Children Receive 10 Porn Emails Per Week, Study Says
According to the developer of an anti-spam technology called KidsGuard.com, a weekly average of 10 pornographic emails get through to children via the web.
A recent KidsGuard report states that children are quickly become the central target for many email scams and inappropriate marketing campaigns, partly due to their susceptibility, and the fact that spam continues to be a major problem for the Brits.
KidsGuard claims that the average European child with a connection to the Internet can expect to receive upwards of 73 emails from strangers on a weekly basis.

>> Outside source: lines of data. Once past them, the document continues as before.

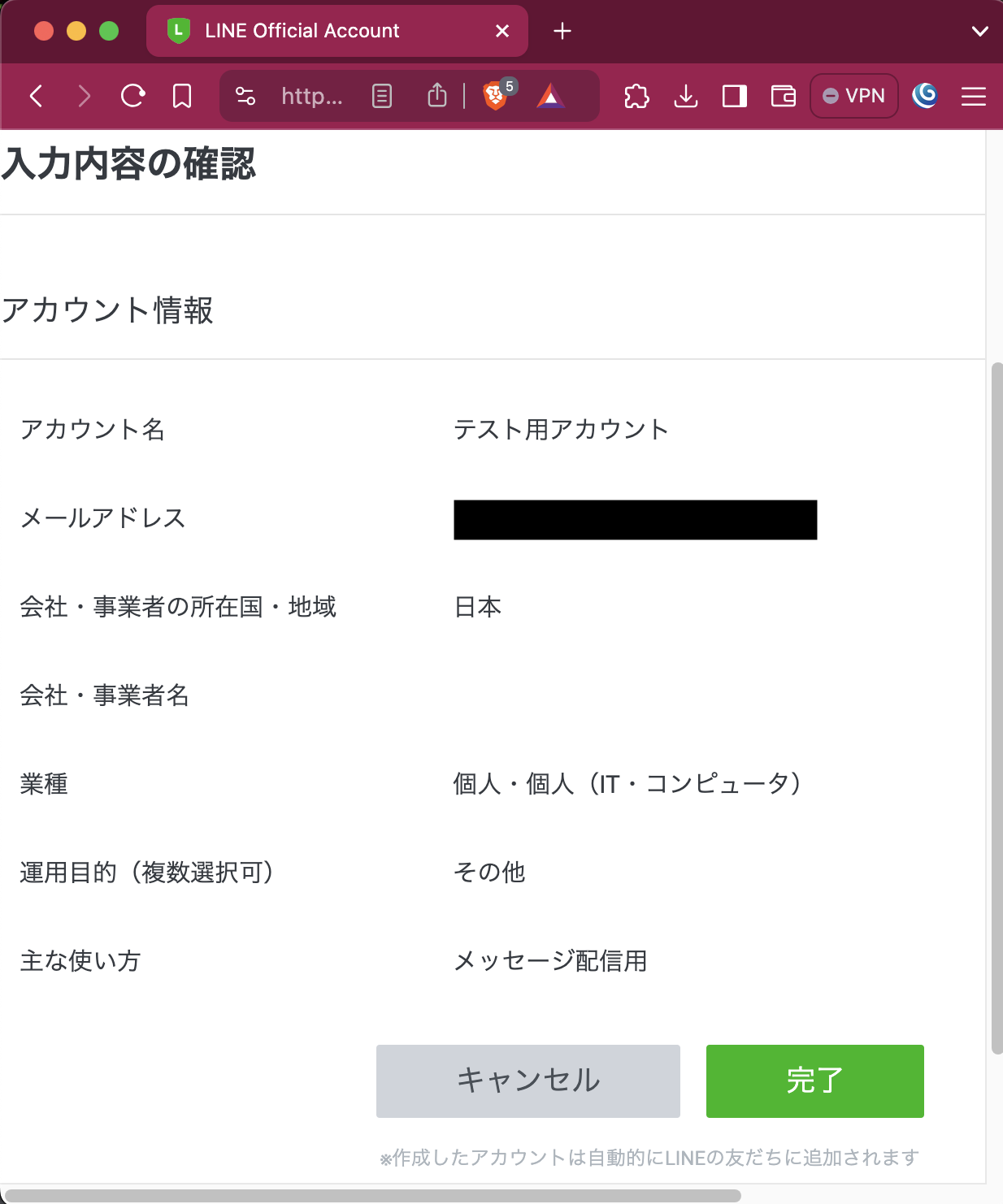The height and width of the screenshot is (1204, 1003).
Task: Open the Downloads icon in toolbar
Action: click(x=685, y=96)
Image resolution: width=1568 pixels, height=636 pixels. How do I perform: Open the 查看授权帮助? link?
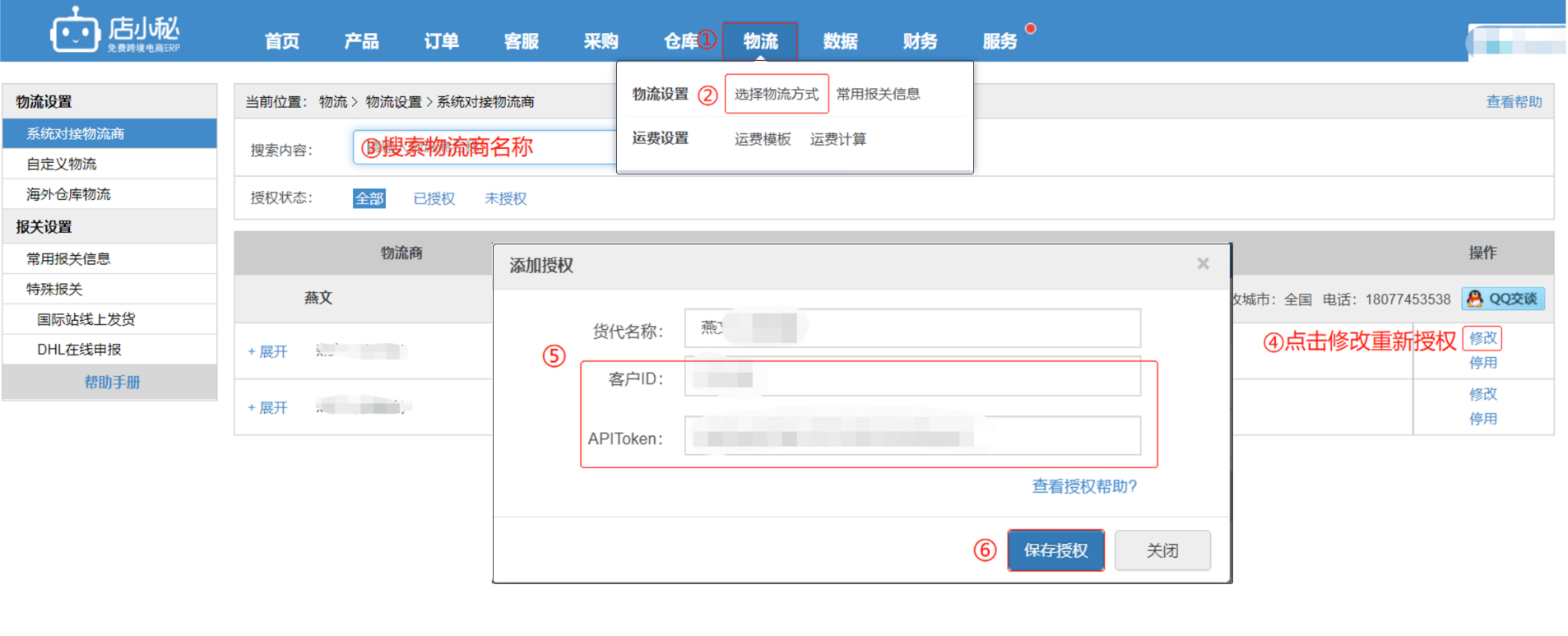pyautogui.click(x=1084, y=486)
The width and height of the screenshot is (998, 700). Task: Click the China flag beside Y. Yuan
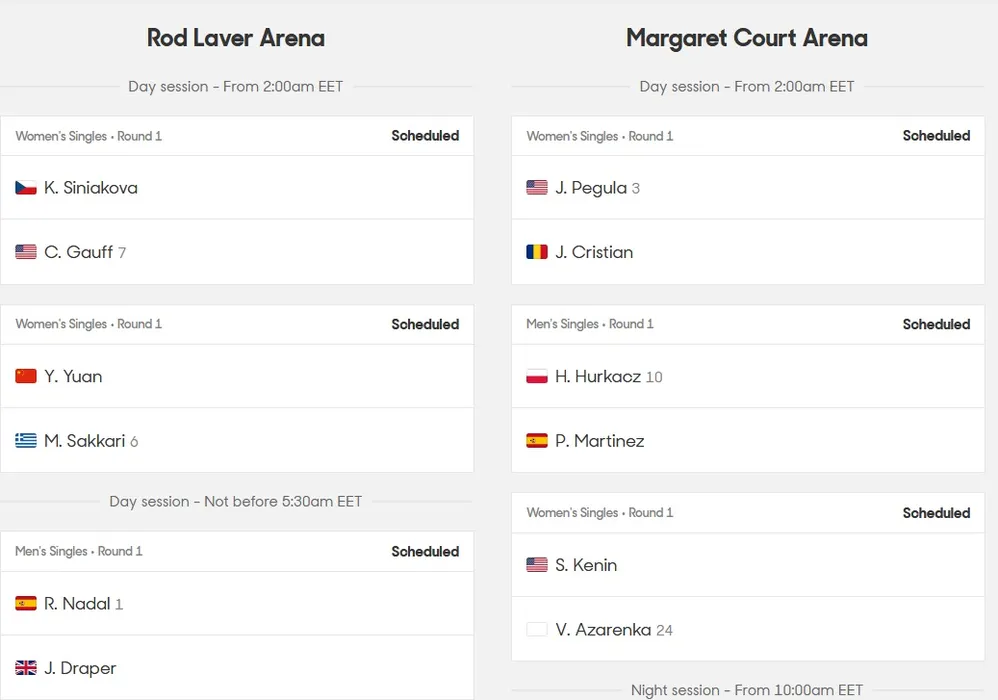click(26, 376)

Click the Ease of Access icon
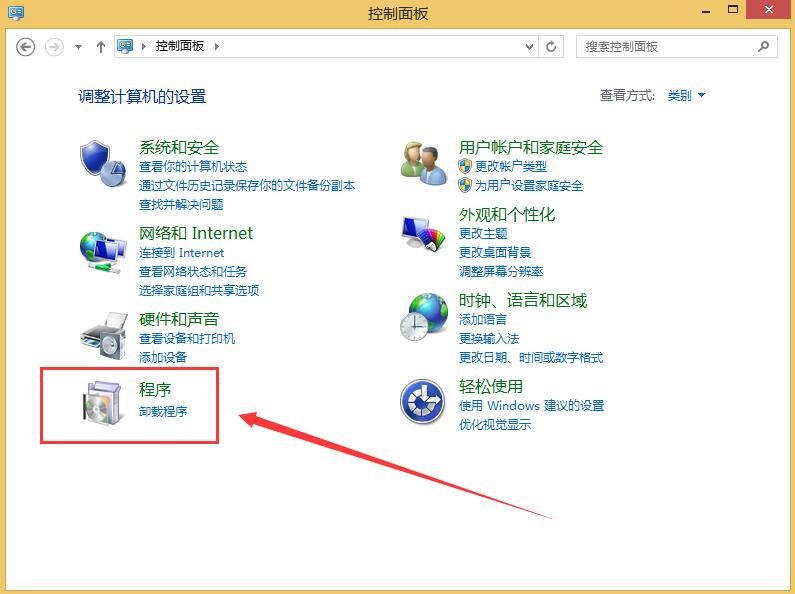423,402
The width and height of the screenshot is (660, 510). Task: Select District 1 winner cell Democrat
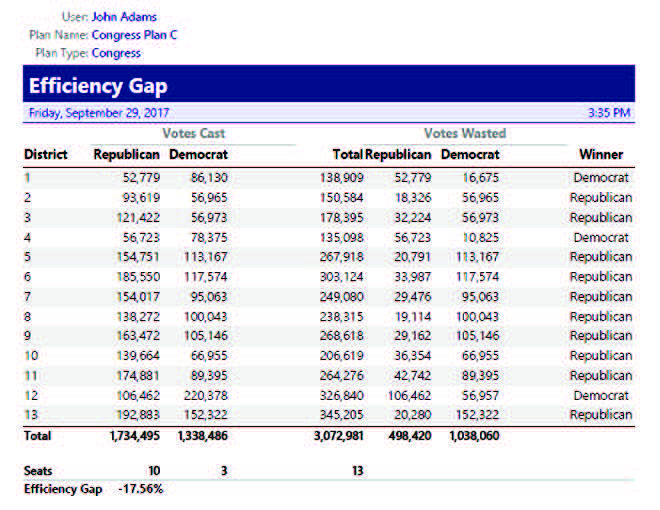pyautogui.click(x=601, y=178)
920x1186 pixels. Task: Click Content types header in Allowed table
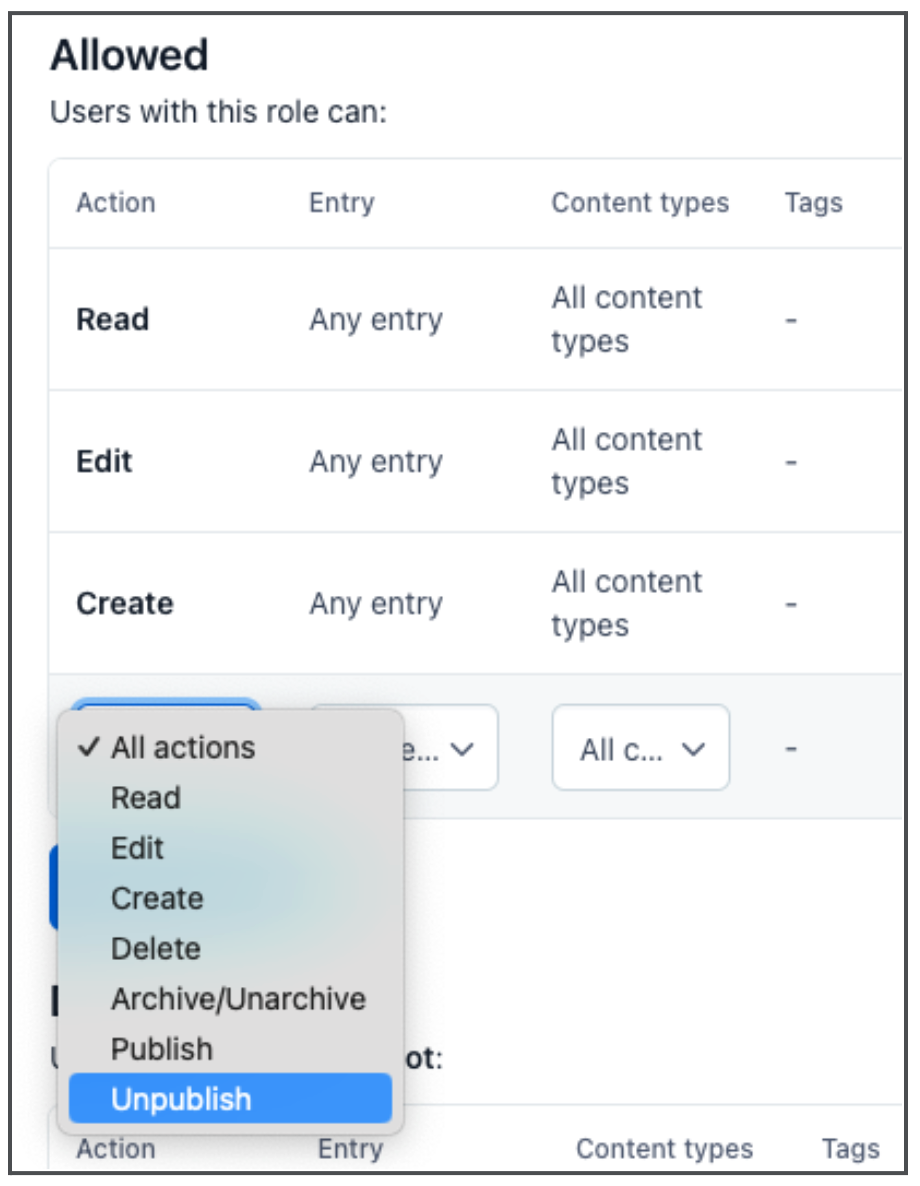640,203
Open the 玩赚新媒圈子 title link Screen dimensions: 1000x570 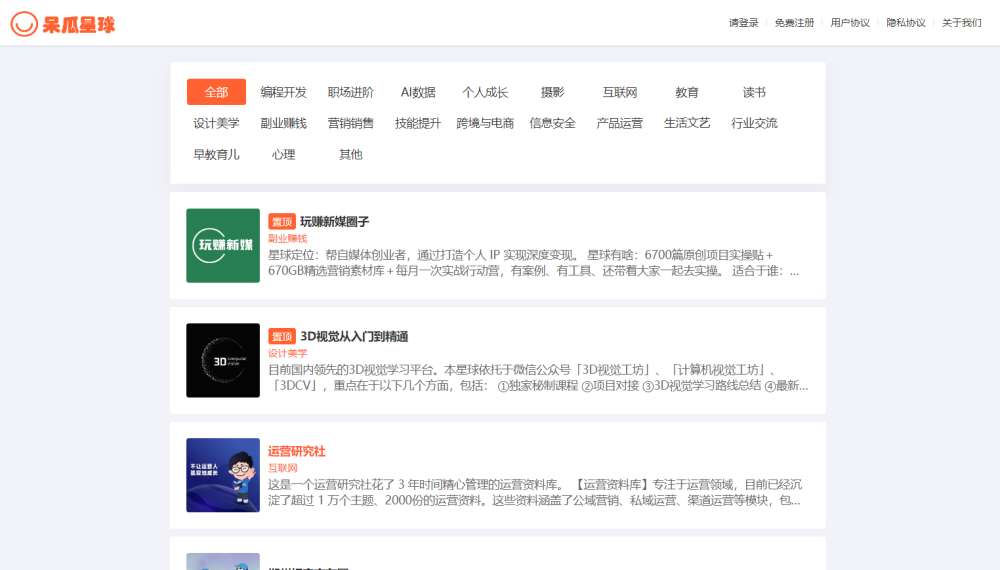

Among those emails, at least 10 contain pornographic material.
"Since last summer we have been monitoring the kinds of email sent by strangers to children using our service," said Andrew Shorter, managing director for KidsGuard. "It started out as a way for us to monitor the performance of our service; however, it soon became apparent very quickly that children in the UK were under siege by unscrupulous e-marketers."
Shorter believes that in many instances, email marketers have become deliberately privy to email addresses belonging to small children, although many e-marketers simply have no idea that their ads fall under the gaze of young eyes.
"Some of these organizations are in the dark about who they are spamming," Shorter said. "However, companies who send children information about porn websites, get rich quick offers, and links to sites selling drugs cannot hide behind a lack of e-marketing knowledge or commissioning unscrupulous list-sellers to promote their wares."
Shorter blames the UK's "massive" underestimation of the spam problem in his country and the so-far futile efforts of new legislation that makes spamming illegal in the UK.
"There seems to have been very little impact on the level of spam sent to UK families and children," he added.
“These numbers do not surprise me since most parents do not know how to protect their children on the Internet," Joan Irvine, executive director for Adult Sites Against Child Pornography (ASACP), told XBiz. "Plus companies that use spam as a marketing tool are not selective to whom they send emails, or they were sold bad lists. So many people, including children who are not interested in adult entertainment, are spammed with it. I hate to have to say this, but the industry did this one to themselves. It's like the fairy tale about goose that laid the golden egg."
According to KidsGuard, other big marketing emails that target children are for medical and financial services.